Written instruction:
Pick out every line in the records below that contains the word "resolution", and copy each of those lines.

Materials provided:
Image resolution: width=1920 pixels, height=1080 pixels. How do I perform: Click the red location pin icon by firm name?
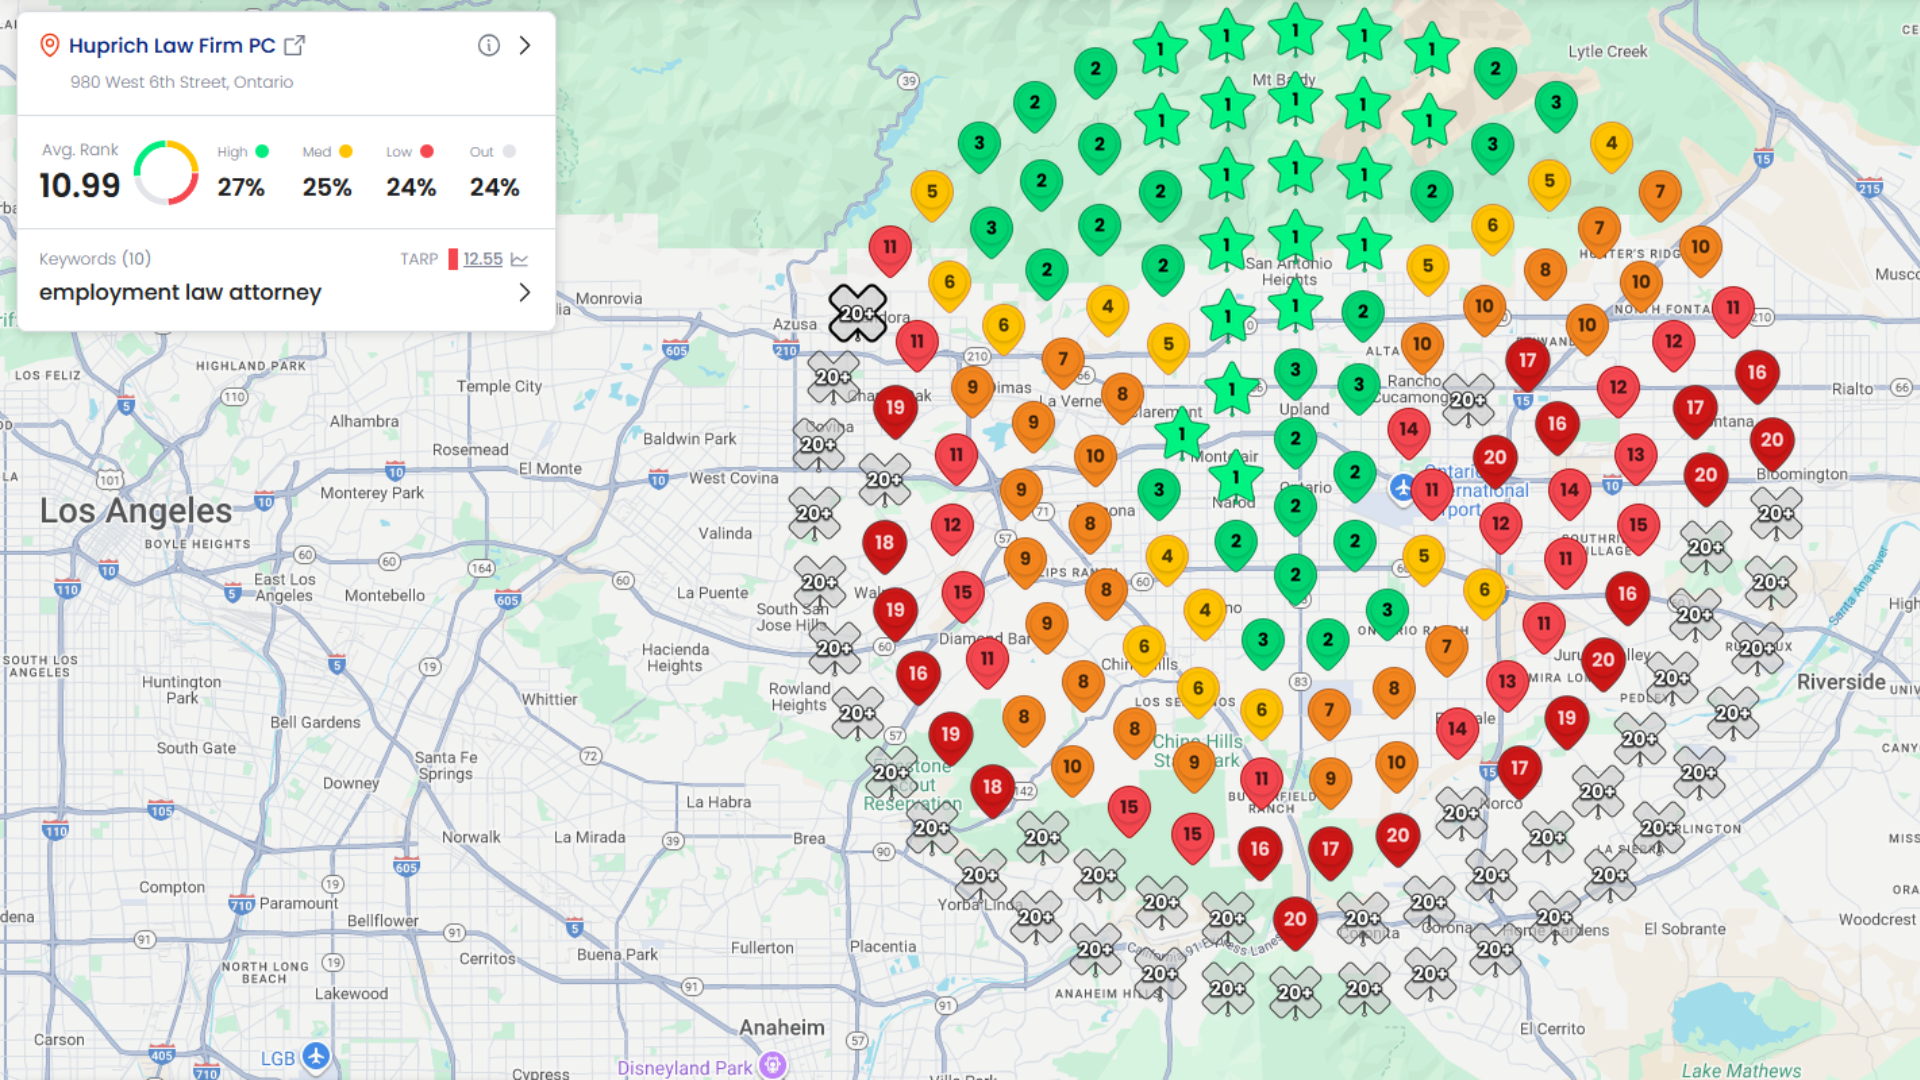tap(49, 45)
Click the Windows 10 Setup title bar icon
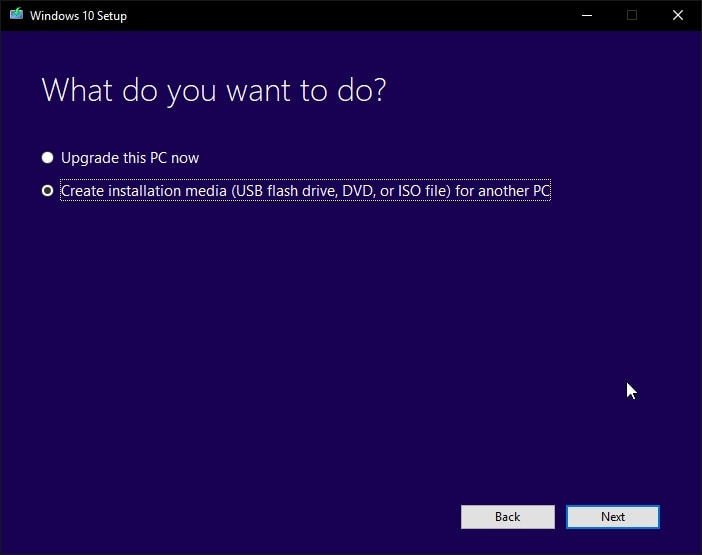This screenshot has width=702, height=555. (x=15, y=15)
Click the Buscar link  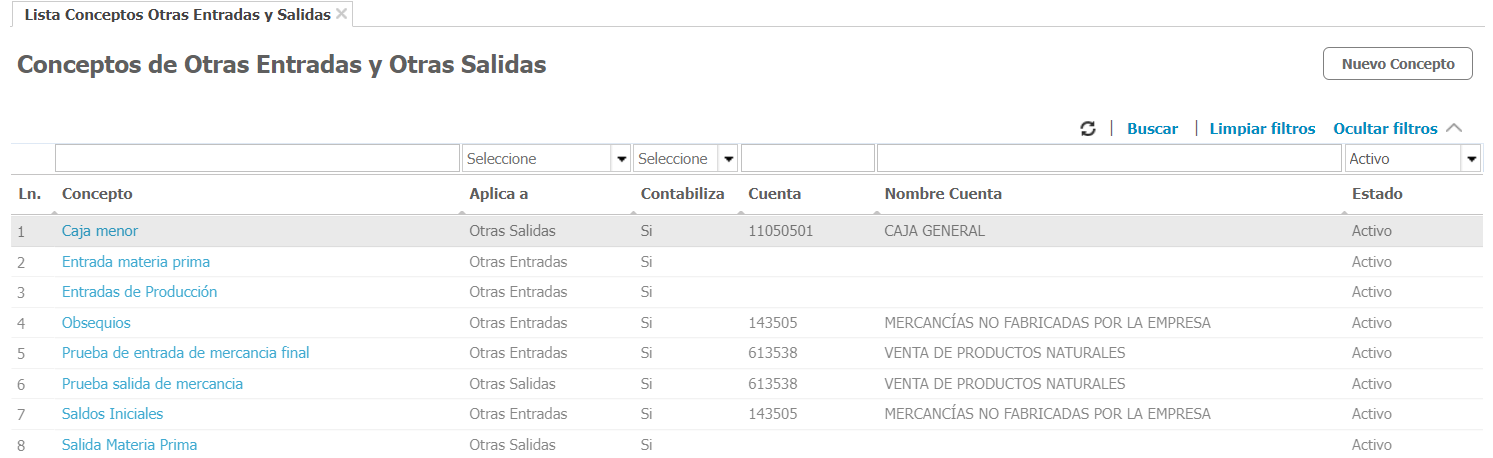[x=1152, y=129]
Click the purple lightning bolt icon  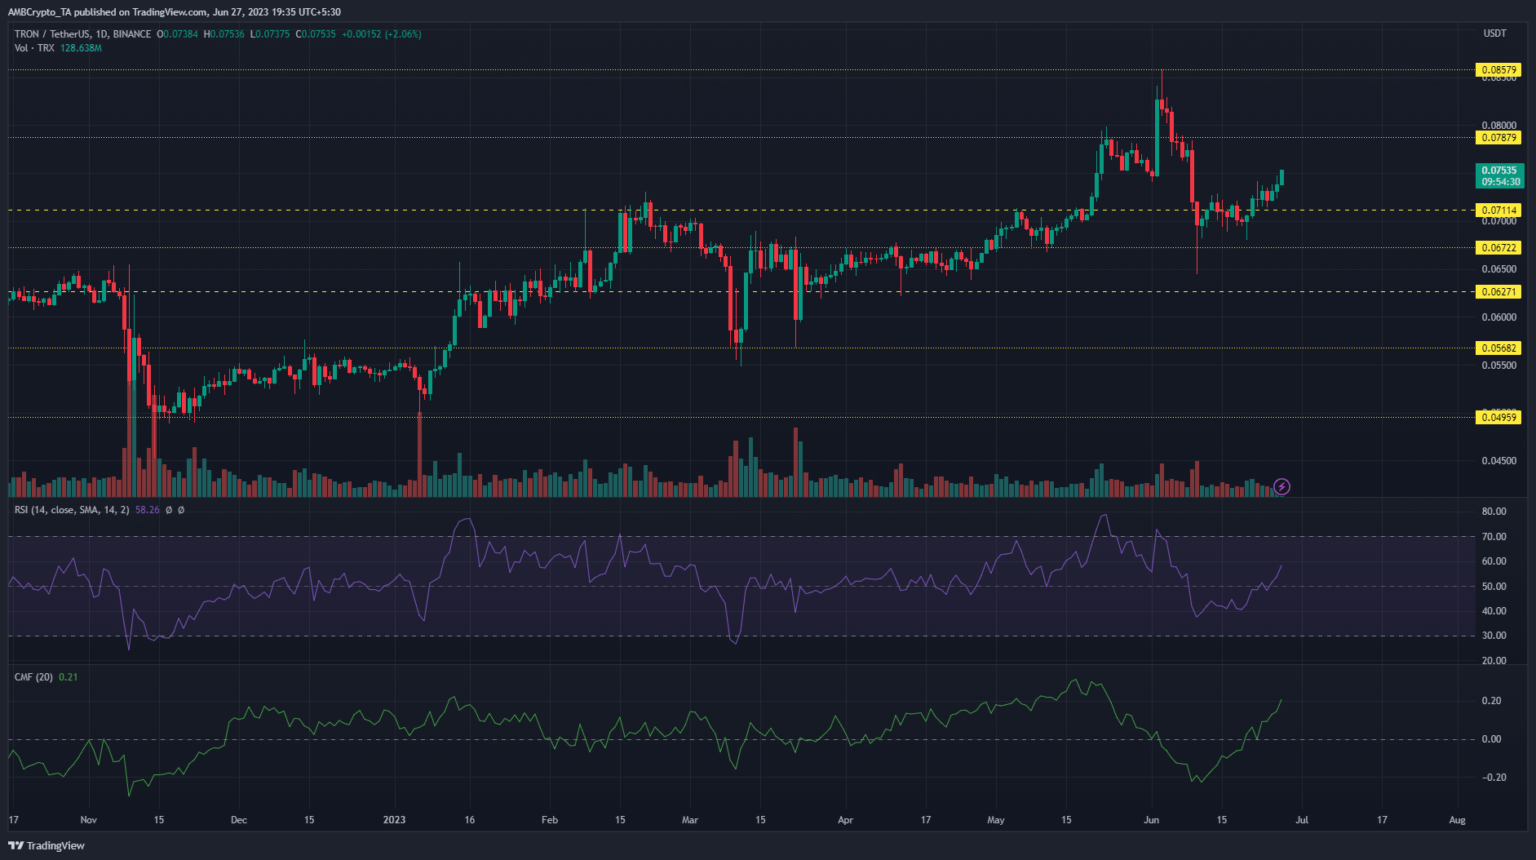coord(1282,487)
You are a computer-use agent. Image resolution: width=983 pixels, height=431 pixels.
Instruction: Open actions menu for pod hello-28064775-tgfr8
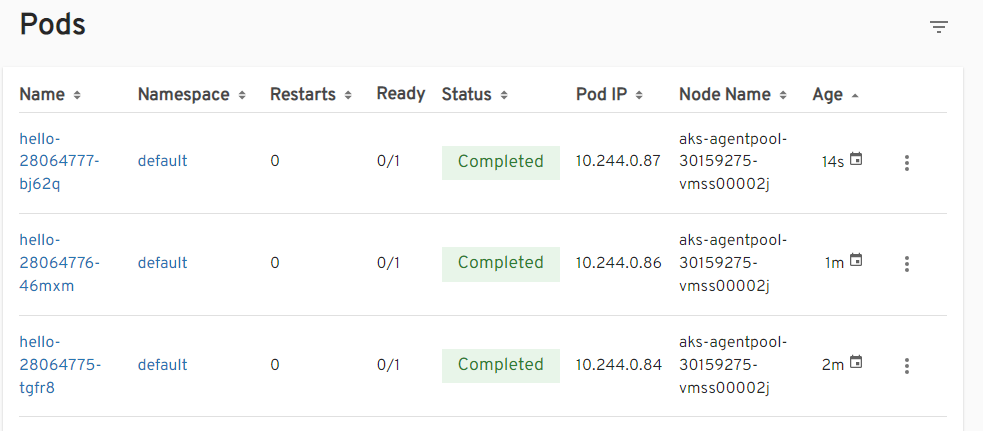(906, 366)
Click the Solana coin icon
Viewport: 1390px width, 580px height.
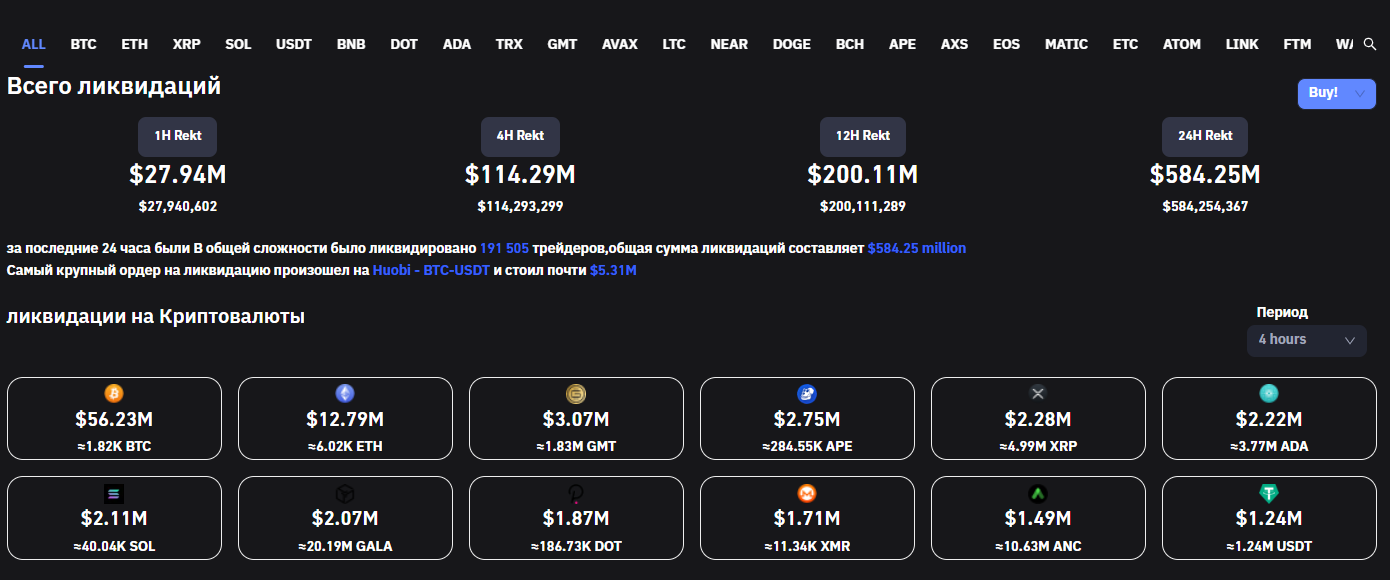coord(114,493)
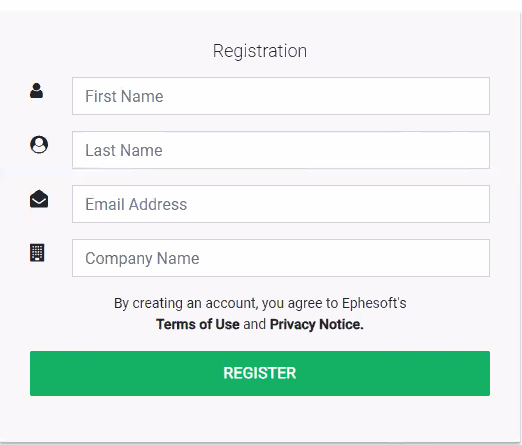The width and height of the screenshot is (522, 445).
Task: Open the Privacy Notice link
Action: tap(317, 324)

Complete answer:
Image resolution: width=1920 pixels, height=1080 pixels. How do I perform: Click the red location pin icon by firm name?
You are a computer-use agent. Image resolution: width=983 pixels, height=431 pixels.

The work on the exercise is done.